Em entrevista à agência Lusa, à margem de uma visita que realizou nos últimos dias a Cabo Verde, Isabel dos Santos revelou pela primeira vez a cópia de um comprovativo da ordem de pagamento para a transferência da Sociedade Nacional de Combustíveis de Angola (Sonangol) a favor da Mater Business Solutions, nos Emiratos Árabes Unidos, efectivada com data de 15 de novembro de 2017 e ordenada antes de ser exonerada.

“Eu acho que houve um aproveitamento e má-fé por parte do meu sucessor [Carlos Saturnino], que quis em algum momento, por razões muito próprias suas, eu acho que foram razões pessoais não foram razões empresariais, criar um clima de desconfiança sobre a anterior gestão”, criticou Isabel dos Santos, garantido que apesar de efectivada naquele dia, a transferência internacional não foi imediata, tendo a ordem sido dada a “13 ou 14 de novembro”, ficando em processamento até ao dia 15 de novembro, dia em que foi afastada.

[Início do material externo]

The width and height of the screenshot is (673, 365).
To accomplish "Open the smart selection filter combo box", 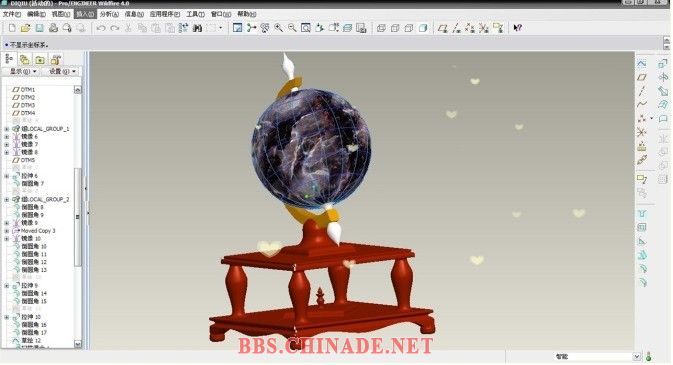I will 597,356.

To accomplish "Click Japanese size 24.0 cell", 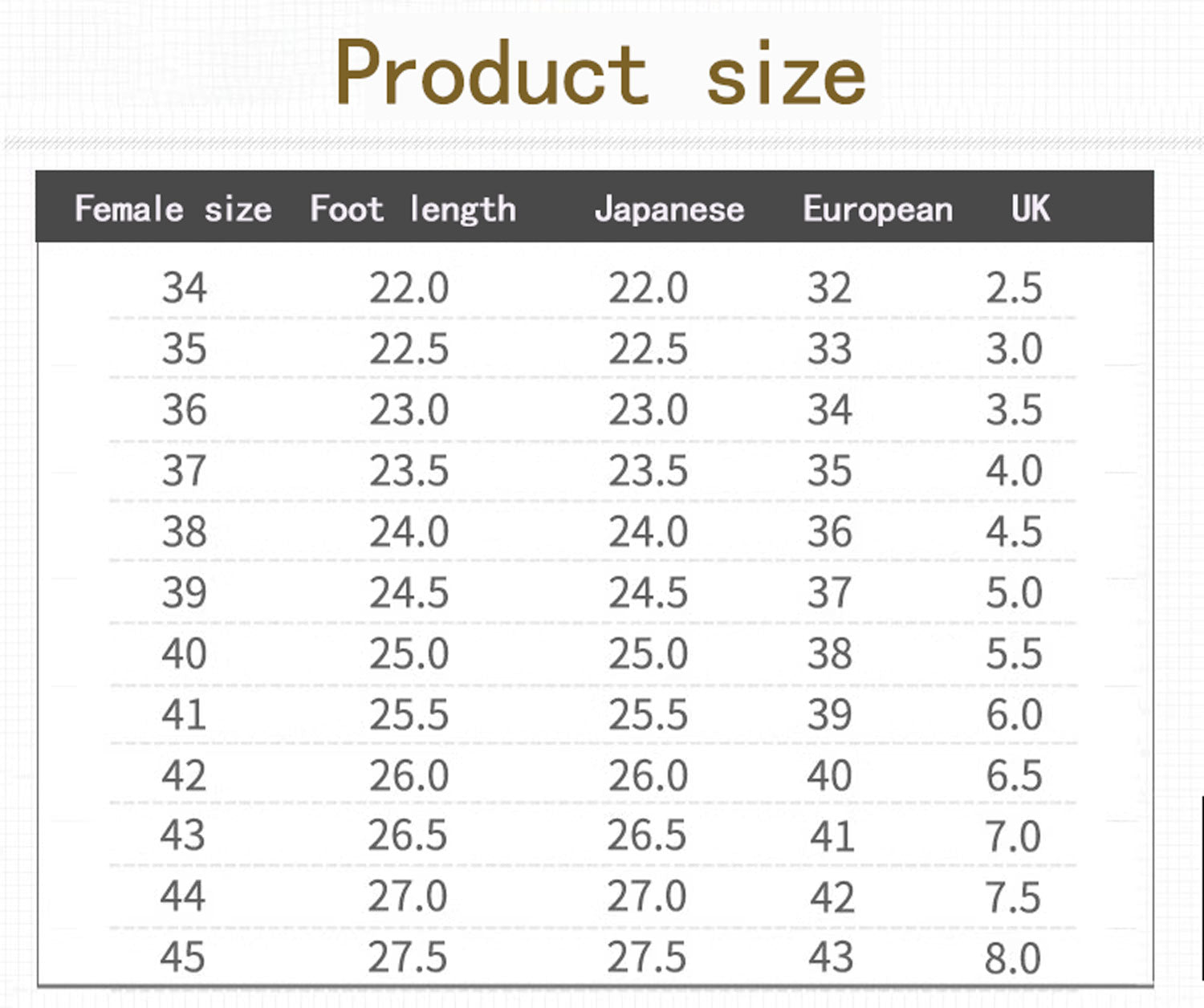I will (x=648, y=532).
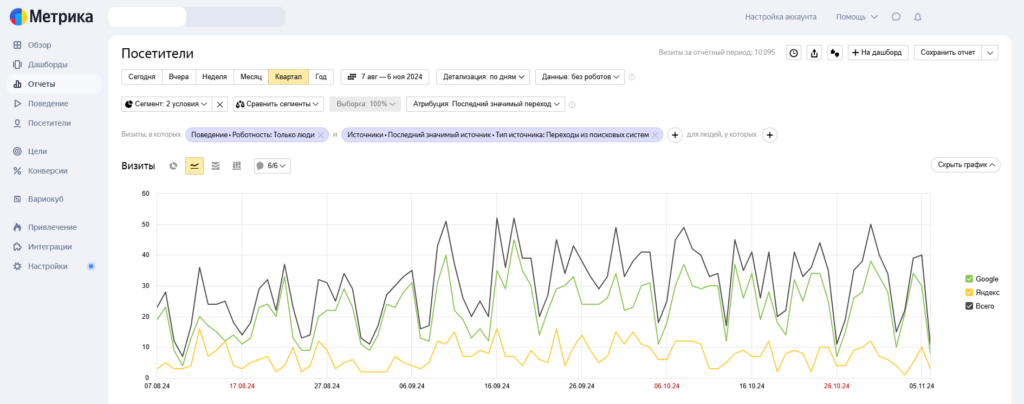Select the column chart icon
Viewport: 1024px width, 404px height.
coord(236,166)
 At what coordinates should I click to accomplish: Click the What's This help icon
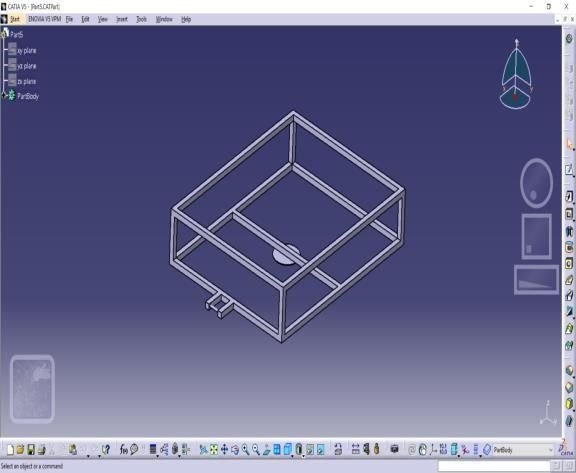coord(106,449)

“E nós não tínhamos a mínima ideia que não haveríamos de continuar na Sonangol, e em que data seria dada ordem de exoneração. Aliás, fomos apanhados de surpresa. Não era de não esperar, porque sabíamos que talvez, possivelmente, teríamos perdido a confiança do accionista e que o novo Governo podia ter outros planos para a Sonangol”, recordou.